REQUEST ▸ Express the listing as a Markdown table with columns Row and Line, starting with the line that contains "I want to click on dollar-icon: $, so" and going on through the line that contains "center [34, 316].", both included, and skip any blank lines.

GIVEN RECORDS ▸

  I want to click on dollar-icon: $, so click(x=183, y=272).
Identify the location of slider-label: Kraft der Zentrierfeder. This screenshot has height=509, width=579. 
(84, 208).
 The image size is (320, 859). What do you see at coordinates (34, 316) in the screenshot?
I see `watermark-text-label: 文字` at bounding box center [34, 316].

==

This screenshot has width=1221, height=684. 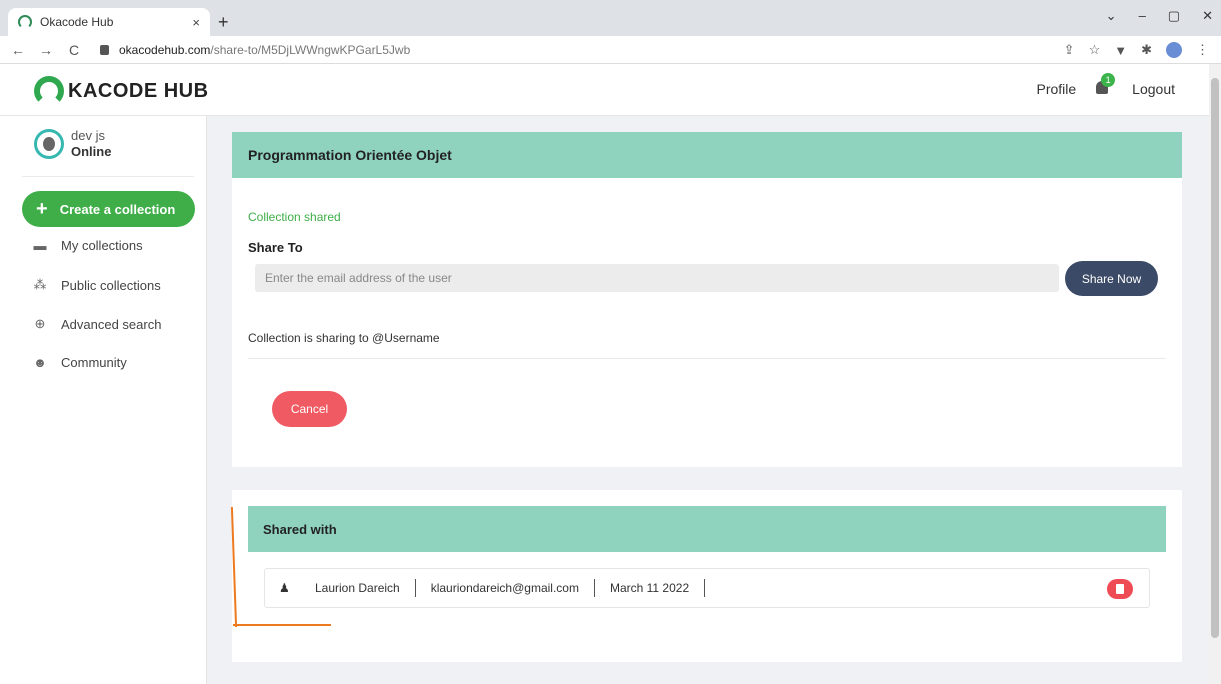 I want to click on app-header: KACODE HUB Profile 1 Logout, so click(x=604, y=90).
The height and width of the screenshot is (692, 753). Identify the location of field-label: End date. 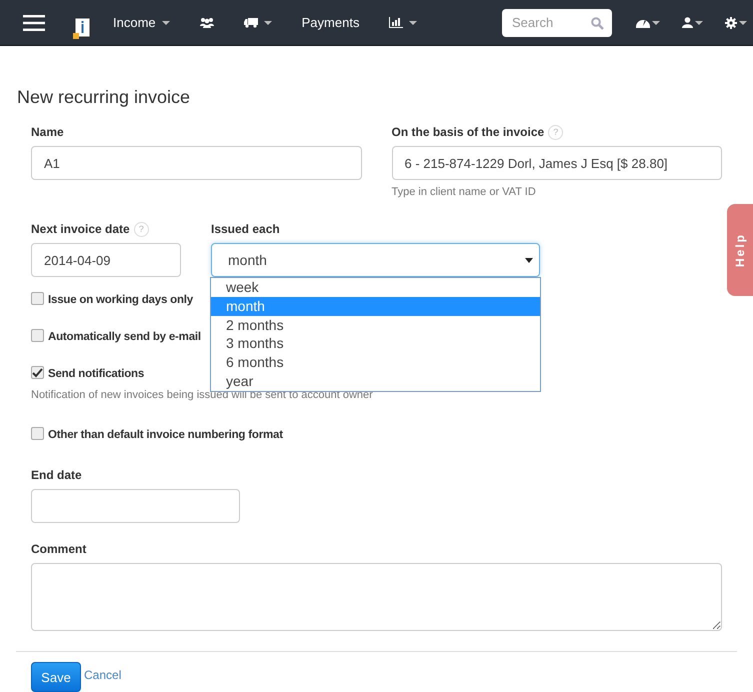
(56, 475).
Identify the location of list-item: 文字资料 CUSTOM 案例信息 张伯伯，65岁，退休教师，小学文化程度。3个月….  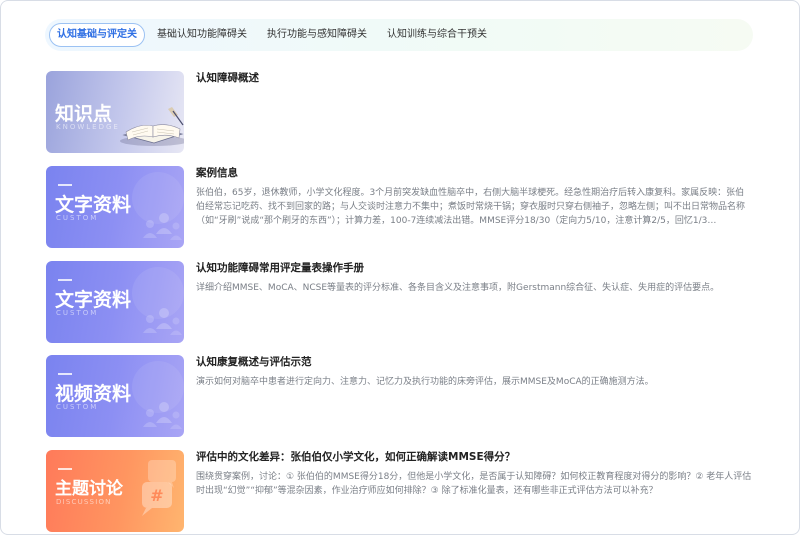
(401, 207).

==

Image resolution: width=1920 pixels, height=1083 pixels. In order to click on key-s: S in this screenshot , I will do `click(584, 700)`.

OUTPUT BELOW ▸
| Row | Line |
|---|---|
| 1 |   I want to click on dollar-icon: $, so click(x=183, y=272). |
| 2 | Identify the location of slider-label: Kraft der Zentrierfeder. This screenshot has height=509, width=579.  |
| 3 | (84, 208). |
| 4 |  The image size is (320, 859). What do you see at coordinates (34, 316) in the screenshot? |
| 5 | I see `watermark-text-label: 文字` at bounding box center [34, 316]. |